The train used the following route segments, identified here by the names of their original owners:

Route: Orlando, Florida–Sanford, Florida
Original Owner: South Florida Railroad (ACL)

Route: Sanford–DeLand, Florida 

Original Owner: Jacksonville, Tampa and Key West Railway (ACL)

Route: DeLand–Jacksonville, Florida

Original Owner: Jacksonville, Tampa and Key West Railway (ACL)

Route: Jacksonville–Chattahoochee, Florida

Original Owner: Florida Central and Western Railroad (SAL)

Route: Chattahoochee–Pensacola, Florida

Original Owner: Pensacola and Atlantic Railroad (L&N)

Route: Pensacola–Flomaton, Alabama

Original Owner: Pensacola Railroad (L&N)

Route: Flomaton–Mobile, Alabama

Original Owner: Mobile and Montgomery Railway (L&N)

Route: Mobile–New Orleans, Louisiana

Original Owner: New Orleans and Mobile Railroad (L&N)

Route: New Orleans–Lafayette, Louisiana

Original Owner: Morgan's Louisiana and Texas Railroad and Steamship Company (SP)

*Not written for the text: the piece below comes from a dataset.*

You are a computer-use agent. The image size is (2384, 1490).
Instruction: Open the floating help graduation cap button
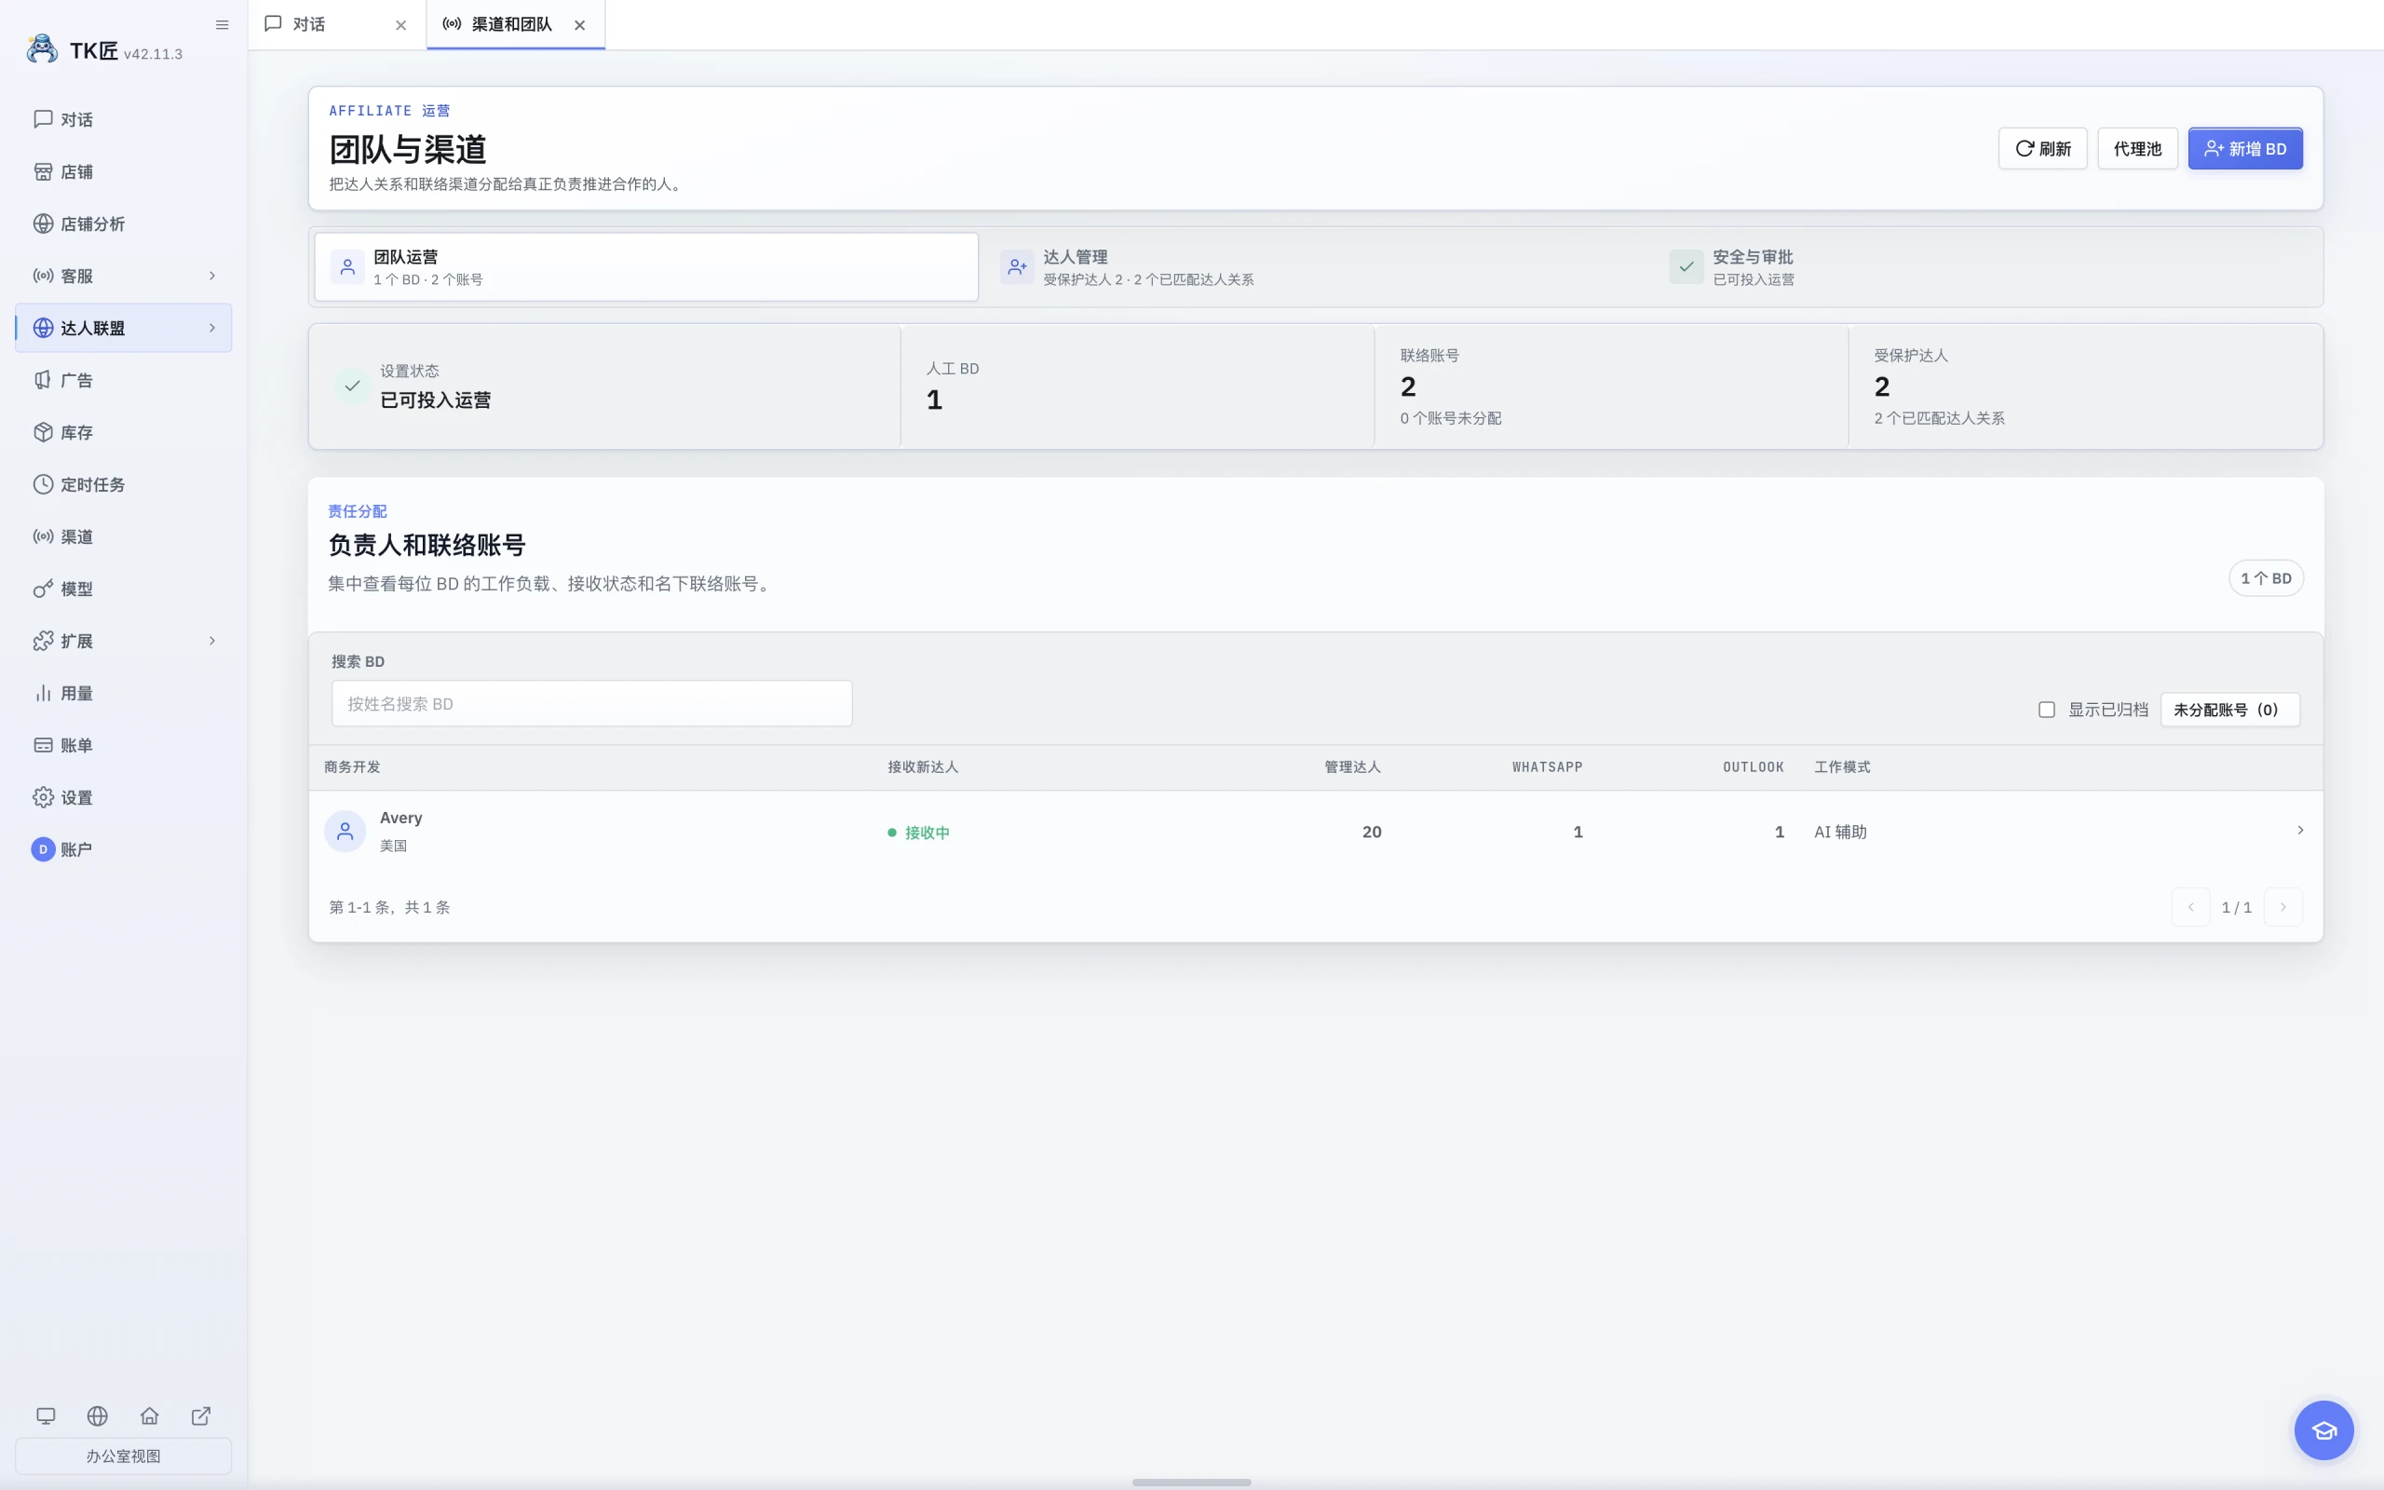(2324, 1430)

Route: Lafayette–Lake Charles, Louisiana
Original Owner: Louisiana Western Railroad (SP)

Route: Lake Charles–Orange, Texas
Original Owner: Louisiana Western Railroad (SP)

Route: Orange–Houston, Texas
Original Owner: Texas and New Orleans Railroad (SP)

Route: Houston–El Paso, Texas
Original Owner: Galveston, Harrisburg and San Antonio Railway (SP)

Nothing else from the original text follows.